═══ The records ═══

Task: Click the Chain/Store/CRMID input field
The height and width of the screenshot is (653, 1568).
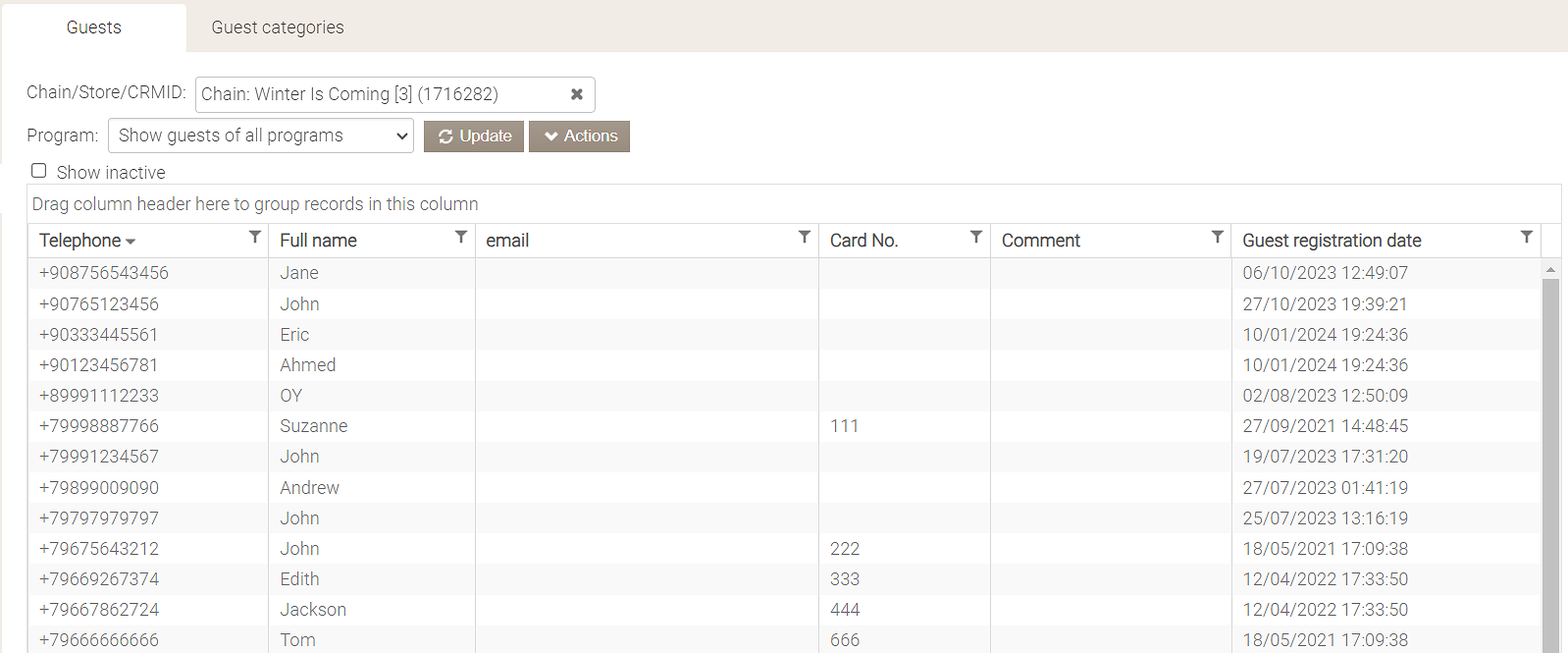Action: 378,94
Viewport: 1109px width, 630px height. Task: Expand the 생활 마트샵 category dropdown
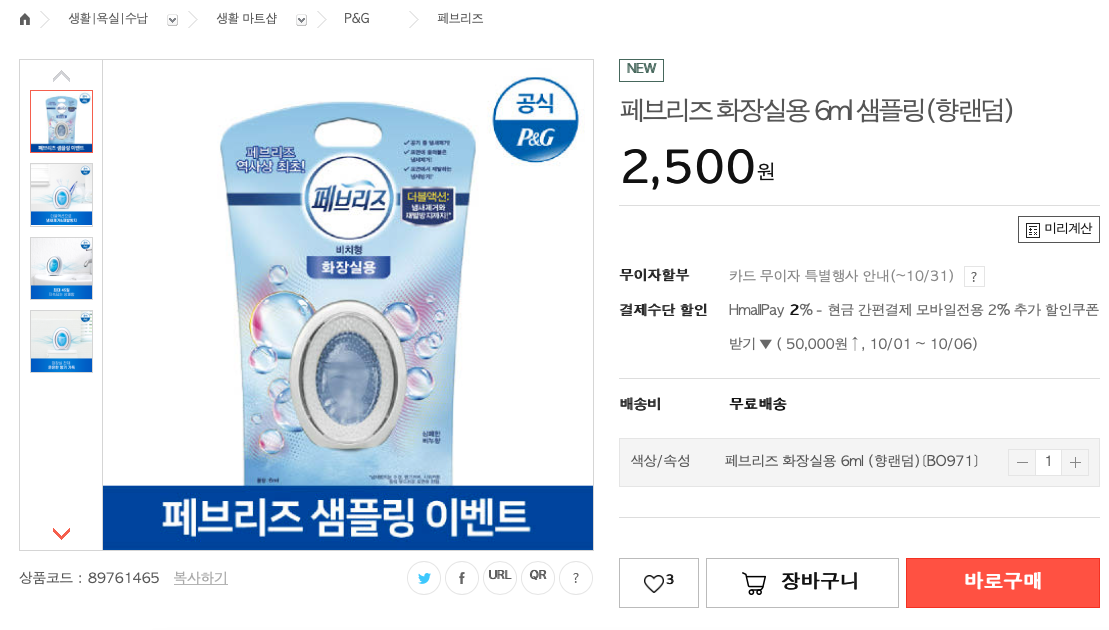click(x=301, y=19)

═══

:: About this task ::
A faithful copy is needed: reproduce all of the data above, leaving the pictures out.

:: Written response ::
Task: Click the Chain/Store/CRMID input field
The height and width of the screenshot is (653, 1568).
Action: 378,94
Viewport: 1109px width, 630px height. Task: Expand the 생활 마트샵 category dropdown
click(x=301, y=19)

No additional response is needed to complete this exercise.